◆ EXERCISE DETAILS
Repeat verbatim each line from the line with "The width and" to the end of the entries. Pictures do not belong in the copy.

-- -- --

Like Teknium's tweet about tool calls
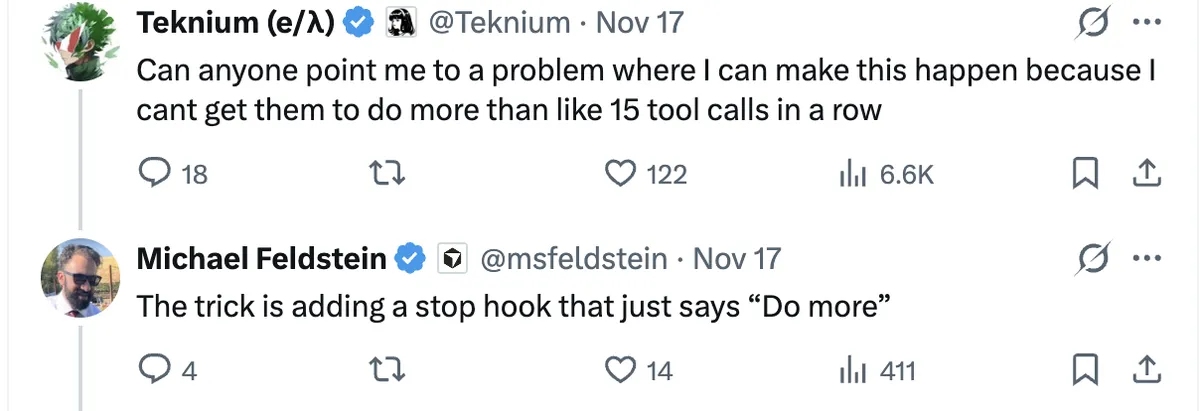Screen dimensions: 1200x411 [622, 174]
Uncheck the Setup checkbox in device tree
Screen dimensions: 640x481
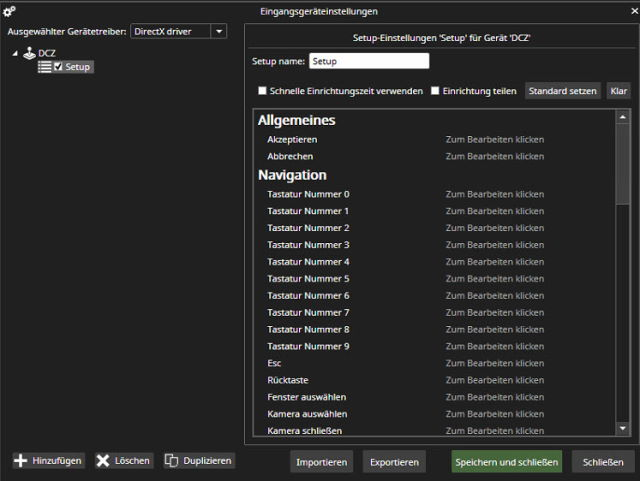[58, 67]
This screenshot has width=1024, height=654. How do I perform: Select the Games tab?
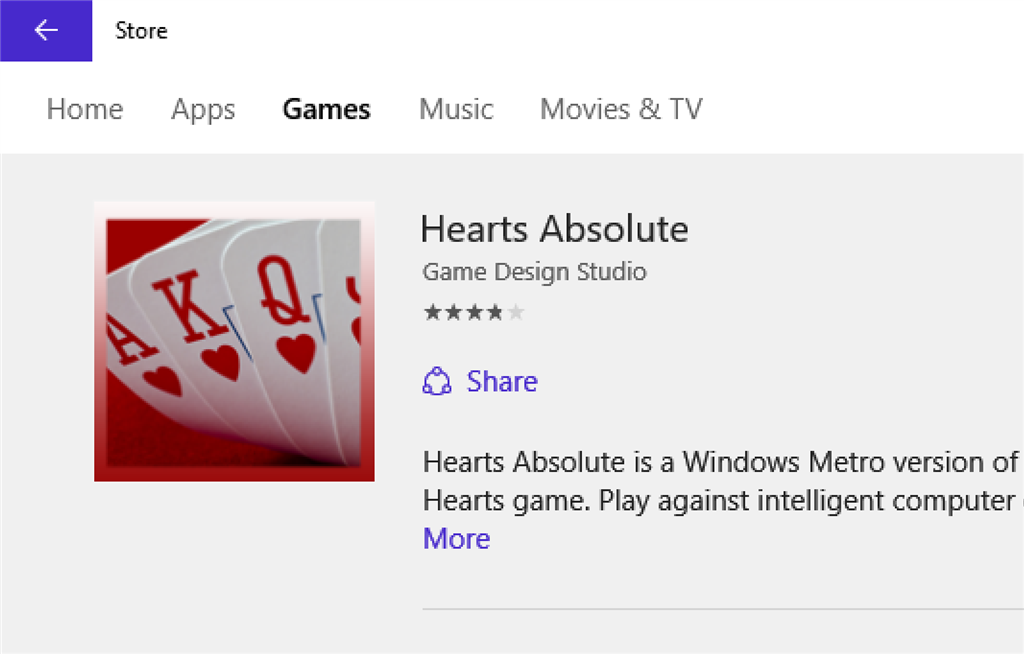[x=327, y=109]
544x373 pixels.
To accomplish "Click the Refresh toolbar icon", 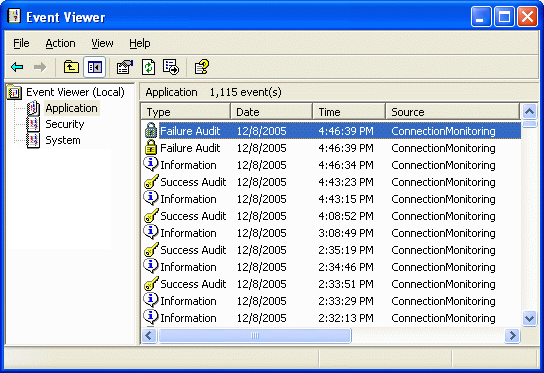I will click(x=148, y=67).
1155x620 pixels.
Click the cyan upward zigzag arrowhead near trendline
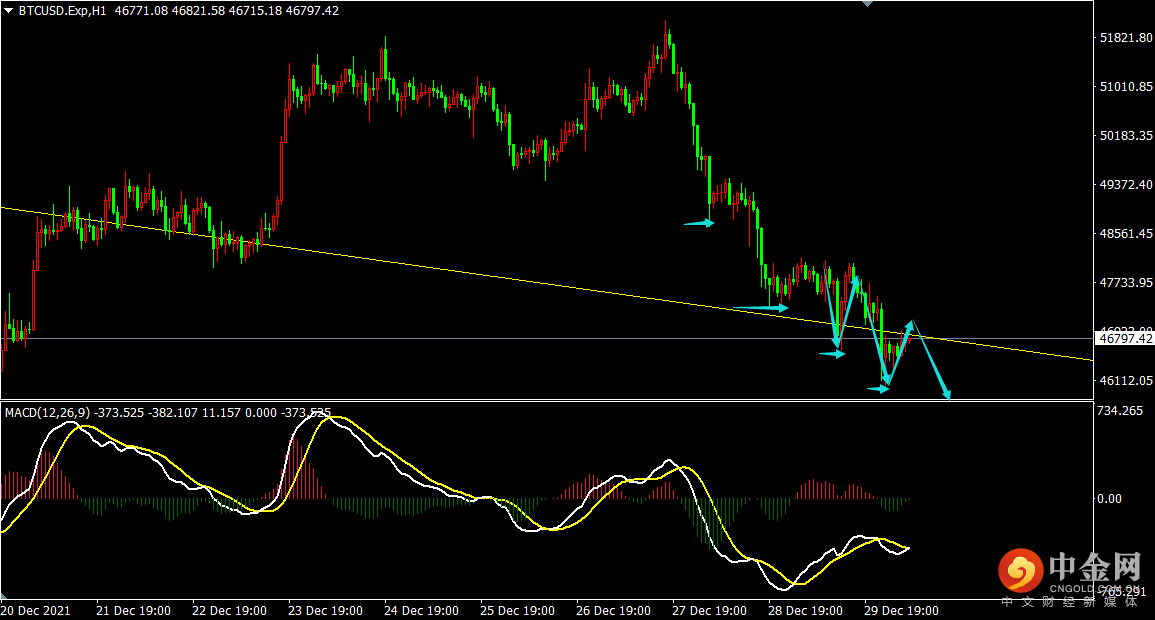coord(910,325)
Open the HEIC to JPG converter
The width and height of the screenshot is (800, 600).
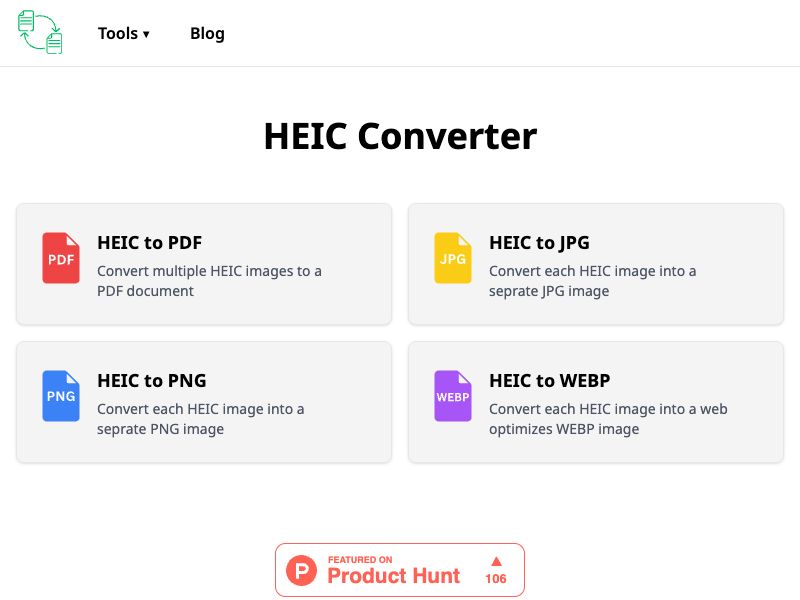595,263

-- -- --

◆ ANSWER BELOW
The width and height of the screenshot is (800, 600).
595,263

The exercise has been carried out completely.